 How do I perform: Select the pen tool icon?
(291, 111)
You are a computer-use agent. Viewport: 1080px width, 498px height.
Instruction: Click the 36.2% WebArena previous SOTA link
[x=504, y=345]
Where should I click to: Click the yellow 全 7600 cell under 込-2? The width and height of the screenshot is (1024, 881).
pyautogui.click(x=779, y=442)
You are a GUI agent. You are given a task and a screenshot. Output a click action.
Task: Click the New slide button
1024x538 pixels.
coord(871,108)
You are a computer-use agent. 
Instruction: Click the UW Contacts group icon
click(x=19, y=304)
---
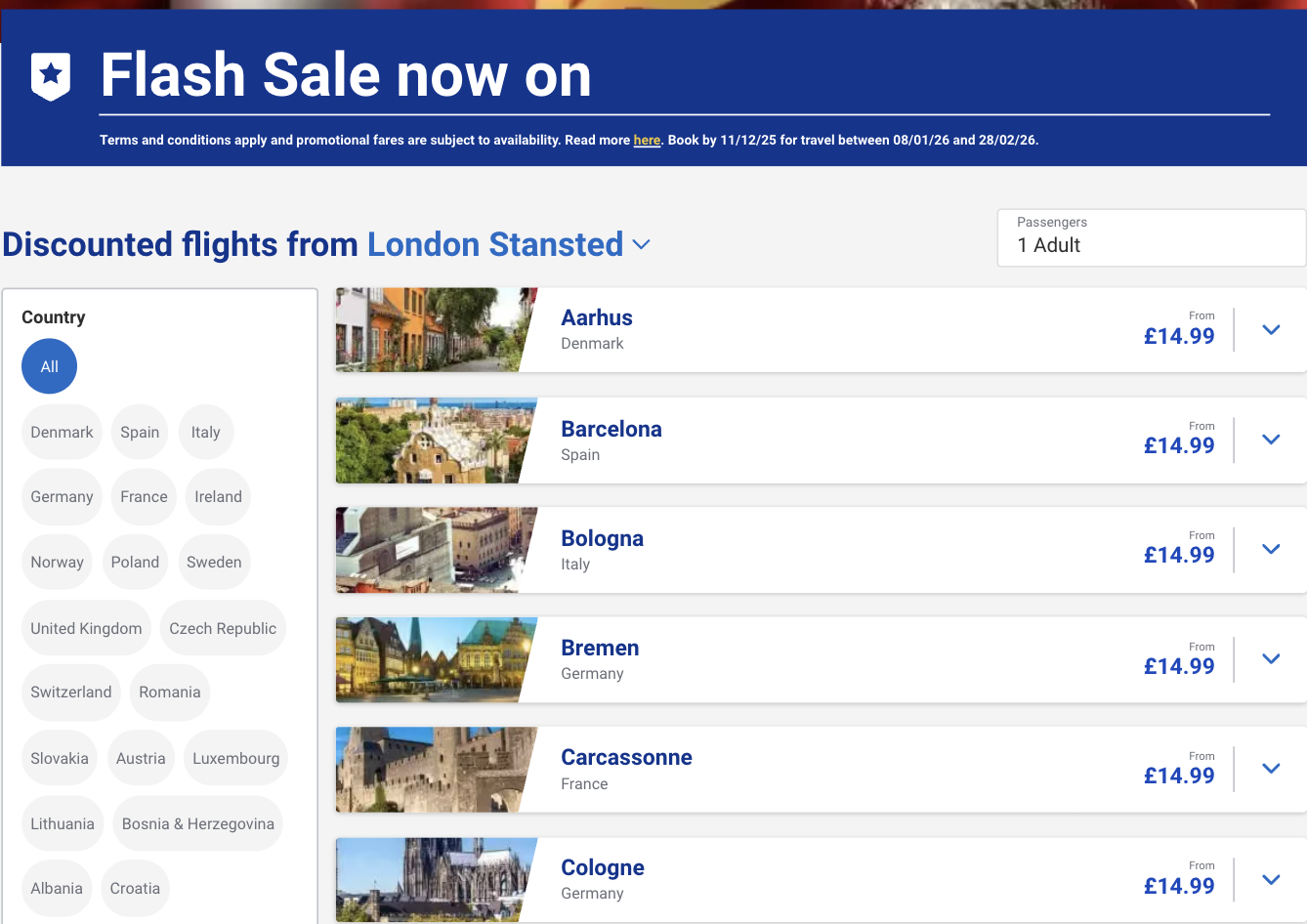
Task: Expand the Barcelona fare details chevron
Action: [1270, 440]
...
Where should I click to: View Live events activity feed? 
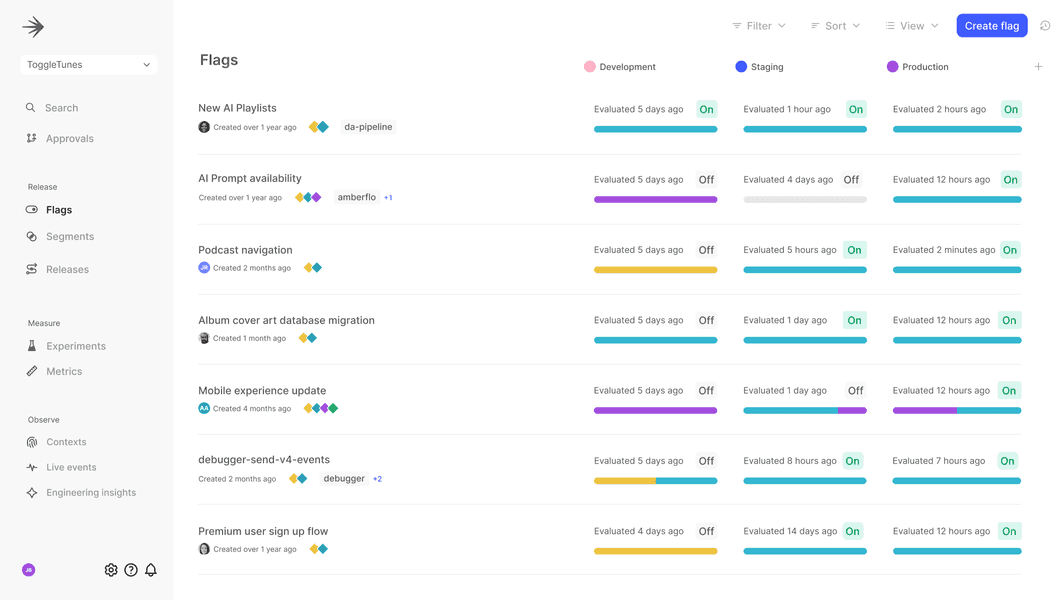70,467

> _JOB_: Count the lines of the material above that contain the string "width", with case counting. Give only the number.

> _ANSWER_: 2